Si tu dois te fournir dans un marché privé, veille bien à éviter les négociants renégats, car la fraude fleurit et
nombreux sont ceux qui vendent n’importe quoi pour le moindre bénéfice : des œufs et des oranges remplis de sciure,
des bouteilles de pisse en guise de bière. Non il n’y a rien que les gens se retiennent de faire, et le plus vite tu l’auras
appris, le mieux tu te porteras… Mais les pires sont ceux qui vendent des chimères. Les Anabaptistes et les
Jehamettans et leurs faux dieux, les Chroniqueurs et leurs promesses perfides, les Néolibyens et leur monnaie de
singe… Ne fait jamais confiance aux Cultes, mais laisse leur croire que tu es leur ami, ou mieux que tu es l’un des leurs.

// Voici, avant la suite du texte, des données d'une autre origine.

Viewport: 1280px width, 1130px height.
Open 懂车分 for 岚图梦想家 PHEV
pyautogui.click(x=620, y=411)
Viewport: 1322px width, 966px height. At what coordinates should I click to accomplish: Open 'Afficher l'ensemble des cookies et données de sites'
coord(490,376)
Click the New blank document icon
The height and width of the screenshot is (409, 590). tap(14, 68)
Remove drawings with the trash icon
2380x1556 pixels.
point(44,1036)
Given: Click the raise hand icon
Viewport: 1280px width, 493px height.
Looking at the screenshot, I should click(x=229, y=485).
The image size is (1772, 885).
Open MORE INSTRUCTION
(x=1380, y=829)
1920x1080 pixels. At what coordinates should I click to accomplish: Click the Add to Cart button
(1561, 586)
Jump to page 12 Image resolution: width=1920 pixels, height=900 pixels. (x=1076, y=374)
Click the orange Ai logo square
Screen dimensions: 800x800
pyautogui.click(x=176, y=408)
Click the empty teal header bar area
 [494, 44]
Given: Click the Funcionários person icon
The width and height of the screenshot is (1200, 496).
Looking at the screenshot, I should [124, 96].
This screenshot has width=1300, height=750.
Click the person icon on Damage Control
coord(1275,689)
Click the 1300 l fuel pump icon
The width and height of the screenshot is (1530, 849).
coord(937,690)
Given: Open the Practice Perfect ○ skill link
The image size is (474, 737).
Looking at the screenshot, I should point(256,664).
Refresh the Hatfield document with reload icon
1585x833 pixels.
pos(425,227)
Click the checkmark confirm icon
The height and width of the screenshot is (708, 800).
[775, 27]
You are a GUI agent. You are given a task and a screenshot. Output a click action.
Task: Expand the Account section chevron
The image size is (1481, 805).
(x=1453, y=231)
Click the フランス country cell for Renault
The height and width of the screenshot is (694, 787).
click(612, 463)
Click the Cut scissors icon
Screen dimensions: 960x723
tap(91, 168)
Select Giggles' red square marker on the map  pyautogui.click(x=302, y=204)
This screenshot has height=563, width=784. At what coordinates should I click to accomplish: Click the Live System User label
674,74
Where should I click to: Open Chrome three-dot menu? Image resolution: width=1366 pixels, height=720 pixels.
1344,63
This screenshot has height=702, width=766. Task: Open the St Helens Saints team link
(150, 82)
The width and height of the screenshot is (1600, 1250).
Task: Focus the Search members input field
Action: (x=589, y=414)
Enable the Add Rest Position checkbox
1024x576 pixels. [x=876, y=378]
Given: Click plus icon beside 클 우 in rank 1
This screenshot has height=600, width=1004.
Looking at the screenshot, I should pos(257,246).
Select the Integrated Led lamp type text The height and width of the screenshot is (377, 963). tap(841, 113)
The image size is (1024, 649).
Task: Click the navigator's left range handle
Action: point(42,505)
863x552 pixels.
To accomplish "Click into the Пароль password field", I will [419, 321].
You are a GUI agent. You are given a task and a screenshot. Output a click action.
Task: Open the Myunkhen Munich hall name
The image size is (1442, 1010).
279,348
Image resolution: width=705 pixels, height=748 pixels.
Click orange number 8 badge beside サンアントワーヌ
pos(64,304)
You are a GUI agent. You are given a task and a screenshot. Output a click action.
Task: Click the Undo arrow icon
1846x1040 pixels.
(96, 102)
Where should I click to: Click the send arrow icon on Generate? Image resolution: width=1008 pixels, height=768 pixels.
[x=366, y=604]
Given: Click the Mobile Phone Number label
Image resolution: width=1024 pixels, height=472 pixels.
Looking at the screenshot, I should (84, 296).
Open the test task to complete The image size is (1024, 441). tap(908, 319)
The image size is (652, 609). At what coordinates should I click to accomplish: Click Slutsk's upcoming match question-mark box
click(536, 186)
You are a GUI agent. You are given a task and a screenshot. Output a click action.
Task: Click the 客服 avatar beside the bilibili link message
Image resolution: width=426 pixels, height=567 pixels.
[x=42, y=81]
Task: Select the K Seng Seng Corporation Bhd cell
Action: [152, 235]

Ce qu’il te faut faire, c’est être


prêt à toute éventualité. Mais les
opinions divergent du tout au tout
pour ce qui est de la meilleure
façon de s’y prendre.
Pour moi, c’est une bonne dague
au tranchant bien affuté. Mais
bien d’autres points de vue sur le
sujet tendent à s’exprimer. C’est ainsi que certains Clans croient que le mauvais temps provient des mauvaises
pensées. Il s’agit là d’un abord assez mystique du problème, car il implique que des pensées puissent se traduire
directement en événements du monde physique. Selon cette minorité, le fait d’avoir une idée sombre ou pessimiste
produit un nuage dans le ciel. S’il y a suffisamment de gens qui nourrissent en même temps des pensées sinistres, la
pluie se mettra à tomber. Telle est la raison de tous ces changements météorologiques si surprenants, affirment-ils, et
c’est pourquoi personne n’a su donner d’explication scientifique à notre climat bizarre.

Toi qui descends de moi, tu portes mon sang, le sang de mon sang. Gardes le secret sur la puissance de ton héritage.
Surtout prends garde aux Maraudeurs, préviens-toi d’eux, ta vie en dépend !

Tout ce que tu vois a la capacité de te blesser, de te diminuer, comme si par le seul acte de voir une chose tu étais
dépouillé d'une partie de toi-même. On a souvent l'impression qu'il est dangereux de regarder, et on a tendance à
détourner les yeux, voire à les fermer. C'est ce que je veux dire par être blessé : tu ne peux pas voir, sans plus, car
chaque chose vue t'appartient aussi en quelque manière et fait partie de l'histoire qui se déroule à l'intérieur de toi. Il
serait agréable, je suppose, de s'endurcir au point de ne plus être affecté par rien. J'aimerai être seule, coupée de tous
les autres, ne plus les voir, à tel point que ma vie pourrait enfin être vouée à l'unique servitude de mon Seigneur.